(Dataset excerpts)

+++++

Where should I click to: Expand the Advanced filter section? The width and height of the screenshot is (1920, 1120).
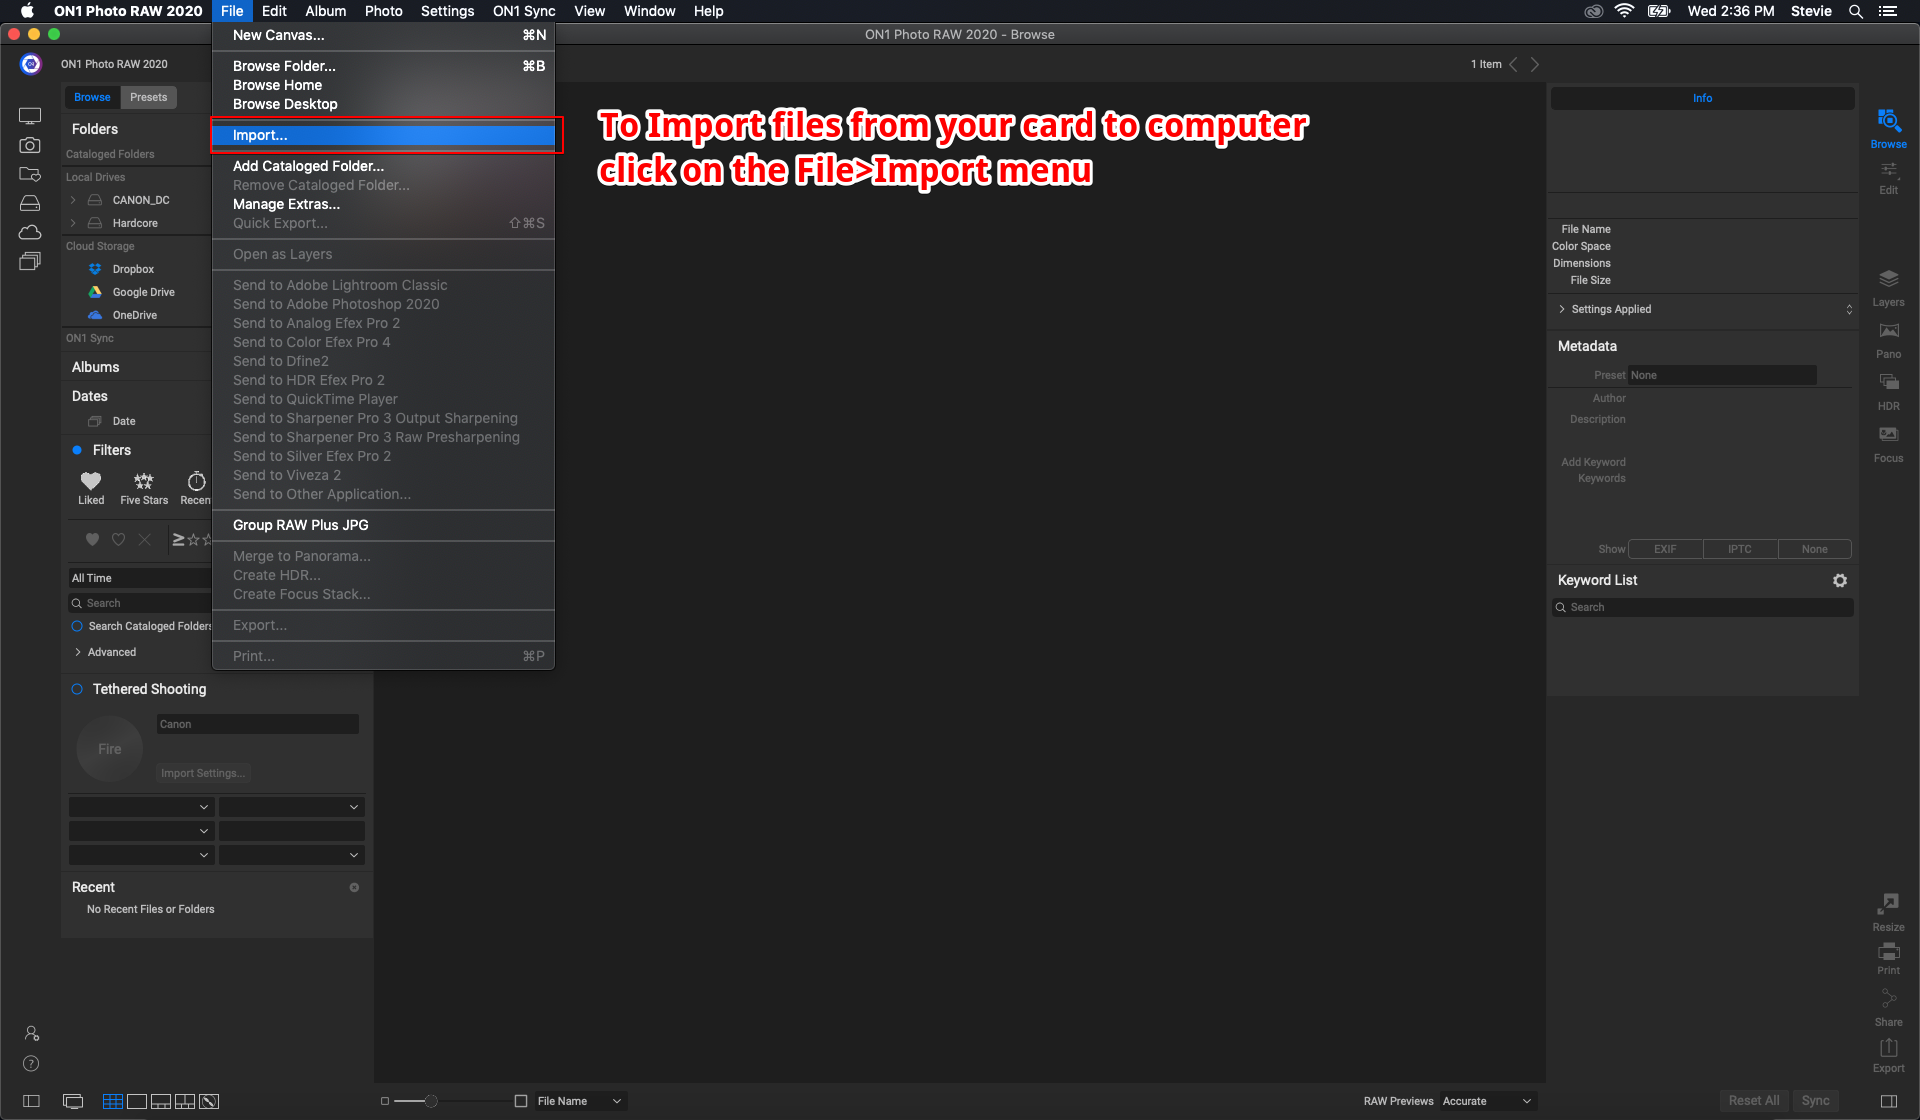tap(78, 652)
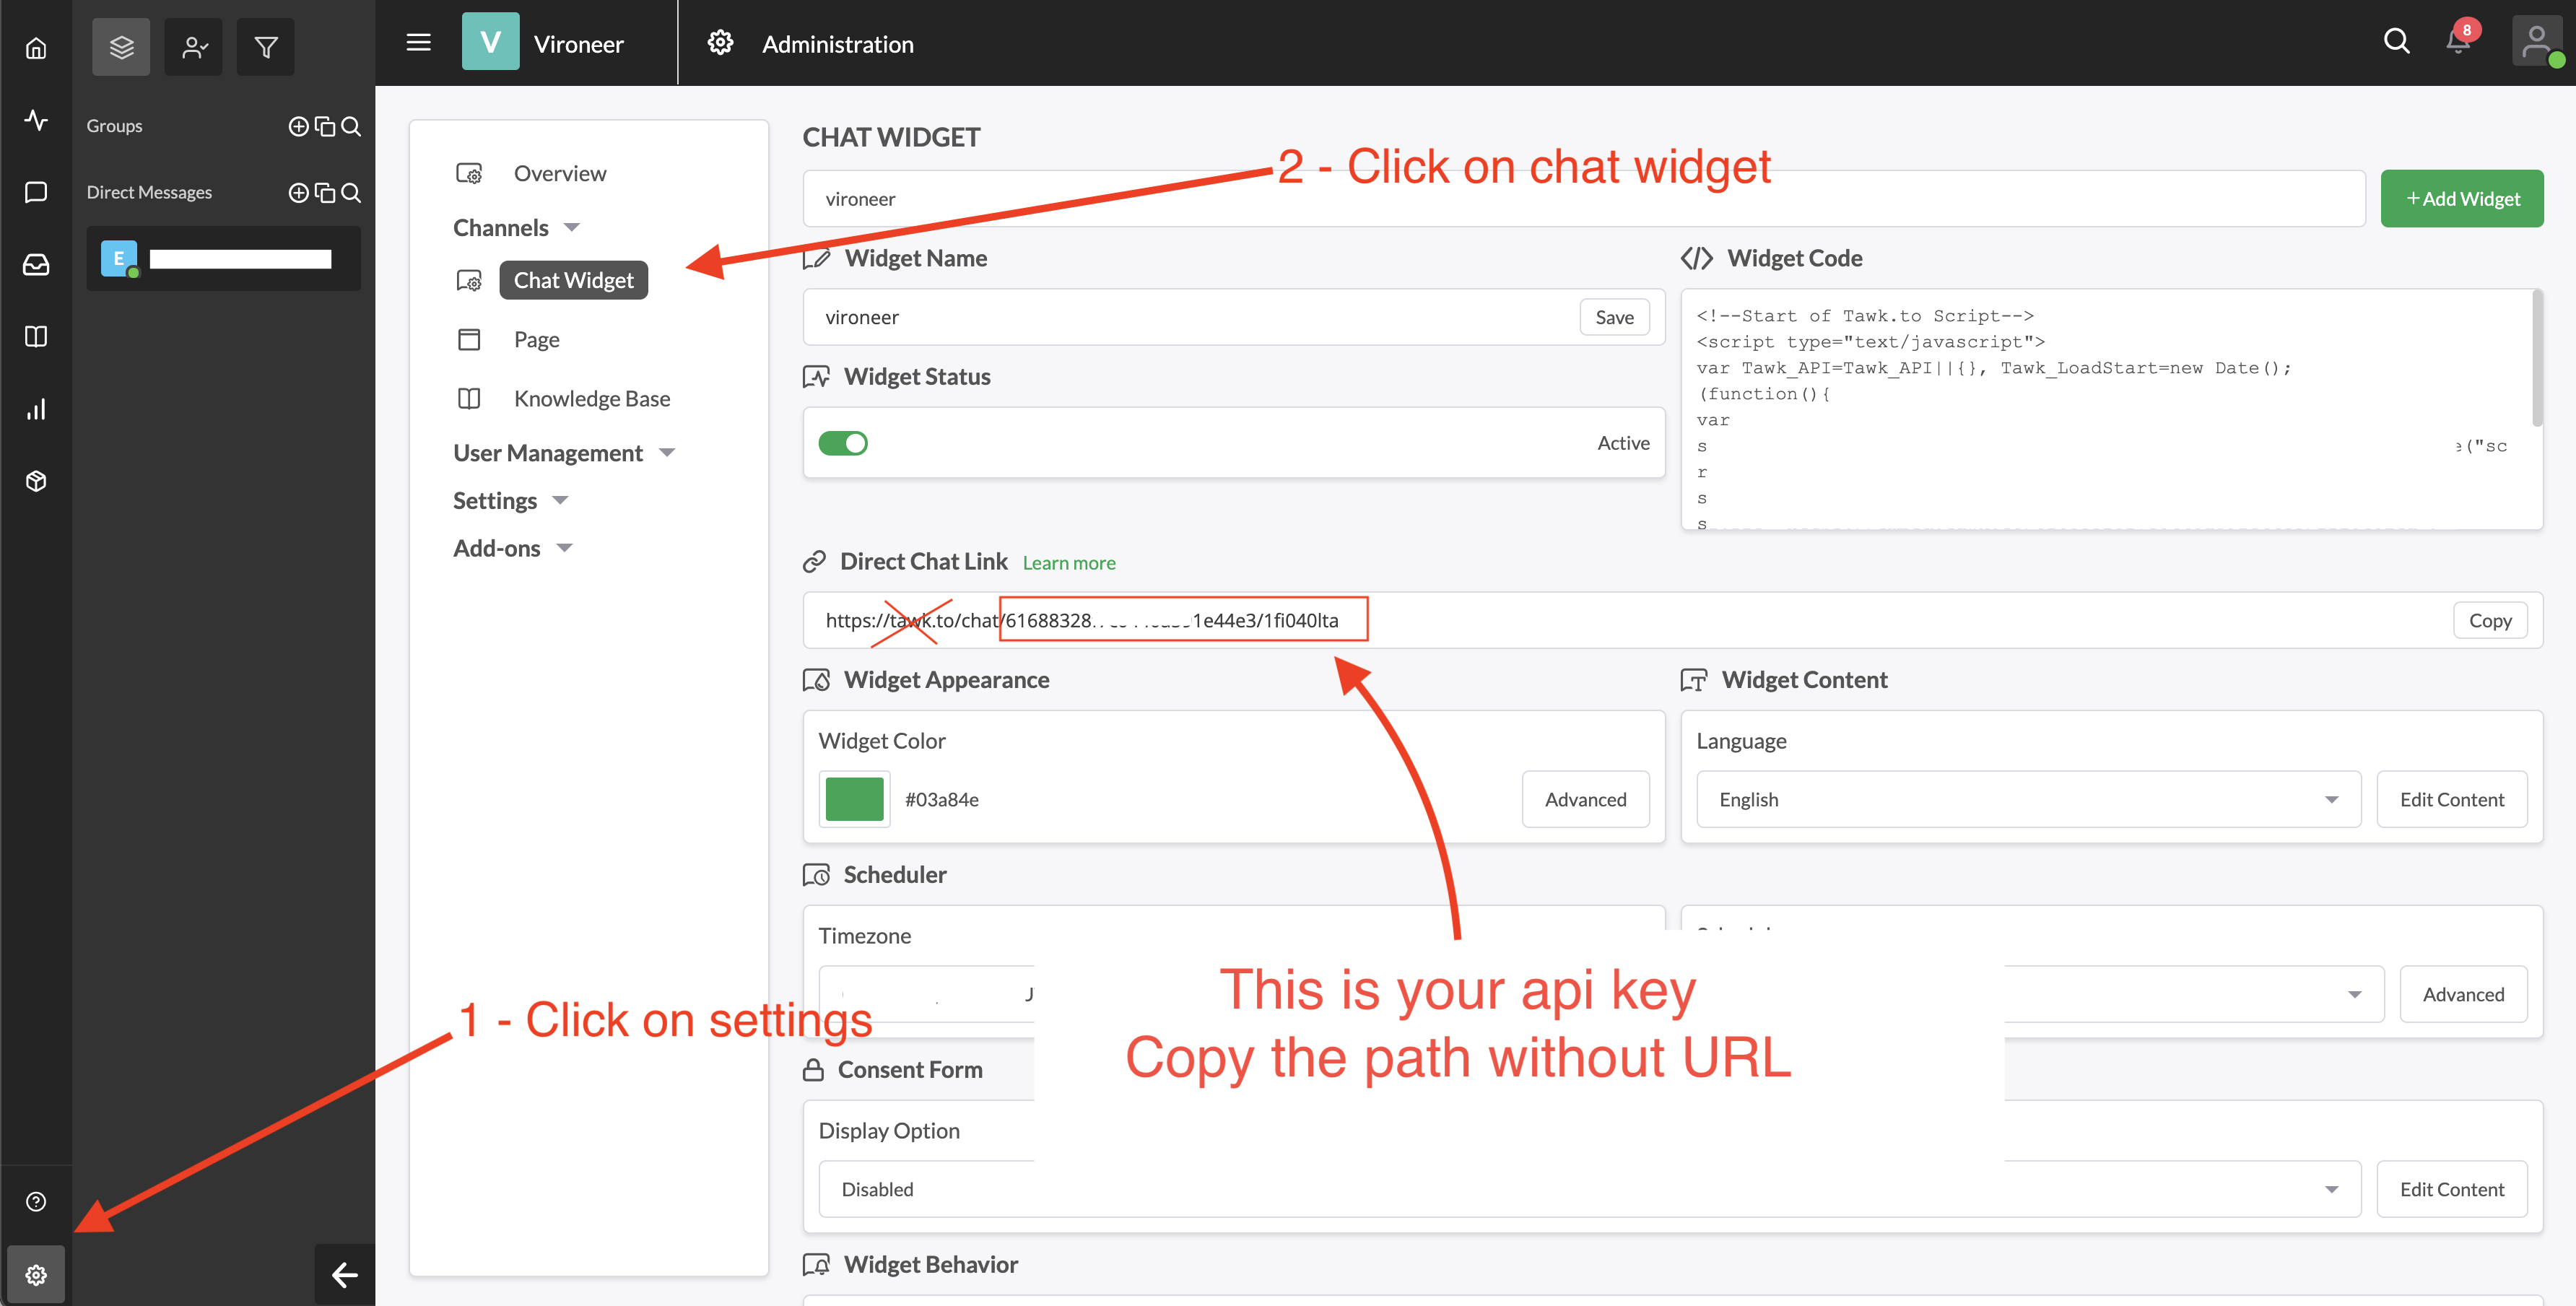Image resolution: width=2576 pixels, height=1306 pixels.
Task: Click the hamburger menu icon
Action: pos(418,43)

+++++

[Task brief] Reproduce all entries exactly. Pictures do not belong in the copy.

[Solution for this task]
Where should I click to: Expand the Advanced filter section? The width and height of the screenshot is (1920, 1120).
tap(78, 652)
Image resolution: width=2576 pixels, height=1306 pixels.
Task: Click the hamburger menu icon
Action: pos(418,43)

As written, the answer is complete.